During my London-fog period of a couple of days ago, Salt Lake City Weekly film critic Scott Renshaw ran a noteworthy piece on Bilge Ebiri‘s Screengrab, voicing a view that “serious-minded filmmakers need to begin tackling issues of spirituality, in order not to leave it to the hacks.”

HE response: The finest all-time films have always been about spiritual connections between wayward mortals and something eternal or transcendent (like Anthony Quinn‘s moment on the beach at the very end of La Strada), but serious filmmakers need to stay away, far away, from films about faith or religion. Leave faith films to the hacks (i.e., the purveyors of the mostly conservative, faith-based market), which is where they belong.

“The reason that Fox Faith and its slate of noxious innocuousness can exist is that there’s a vacuum to be filled,” wries Renshaw, “in case The Passion of the Christ and the success of [the gross and ghastly] Tyler Perry had not made that excruciatingly clear. Mainstream cinema generally seems scared to death of dealing with religion or faith in any way, for fear of giving offense.” Quite so! And for good reason.

“How many fingers does it take,” Renshaw asks, “to count the number of fiction films you’ve seen in the last 15 years, even in art houses, where a character’s religious beliefs played a significant role in the events?”

And how many times has it been repeated that there’s a huge whopping difference between people who feel the only true path to communion with all things Christian and eternal is through “faith” (a word pretty much owned by American heartland types) and through established religions with tax-deductible status, and the free-thinking, stand-alone satori crowd — i.e., the spiritual seekers, mystics and knowers who feel that anyone who uses the word “faith” in the first place is going “baaaah” and doesn’t really get it in the first place?

Apart from being inclined to wear vaguely uncool hair styles and clothing from Target and J.C. Penney-type stores, people who are into “faith” are, I believe, good-hearted souls who, for the best of reasons, are basically into submission and, in a manner of speaking, a kind of spiritual cluelessness.

Faith people are basically saying the same thing in cultures around the globe, which is this: in order to derive a sense of spiritual comfort, I am committed to regularly proclaiming a belief in a wondrous and eternal realm that I can’t see or touch but which I believe lies on the other side of the door. I am but a lamb but proudly so, knowing as I do that God wants me to maintain a certain devotional ignorance. It is not my task to truly know, much less commune with, cosmic wonders and truths.

### Objective:
For each statement below, state whether it agrees with the commentary on faith films, answering yes or no and quoting the words from the commentary that decide it.
1. Scott Renshaw is a film critic for the Salt Lake City Weekly.
2. The writer urges serious filmmakers to take up films about faith or religion.
3. Renshaw describes mainstream cinema as eager to deal with religion.

### Supplied material:
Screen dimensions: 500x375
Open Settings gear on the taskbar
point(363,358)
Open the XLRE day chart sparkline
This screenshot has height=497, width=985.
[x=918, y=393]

### Answer to this task:
1. Yes: "Salt Lake City Weekly film critic Scott Renshaw"
2. No: "serious filmmakers need to stay away, far away, from films about faith or religion"
3. No: "Mainstream cinema generally seems scared to death of dealing with religion or faith in any way, for fear of giving offense."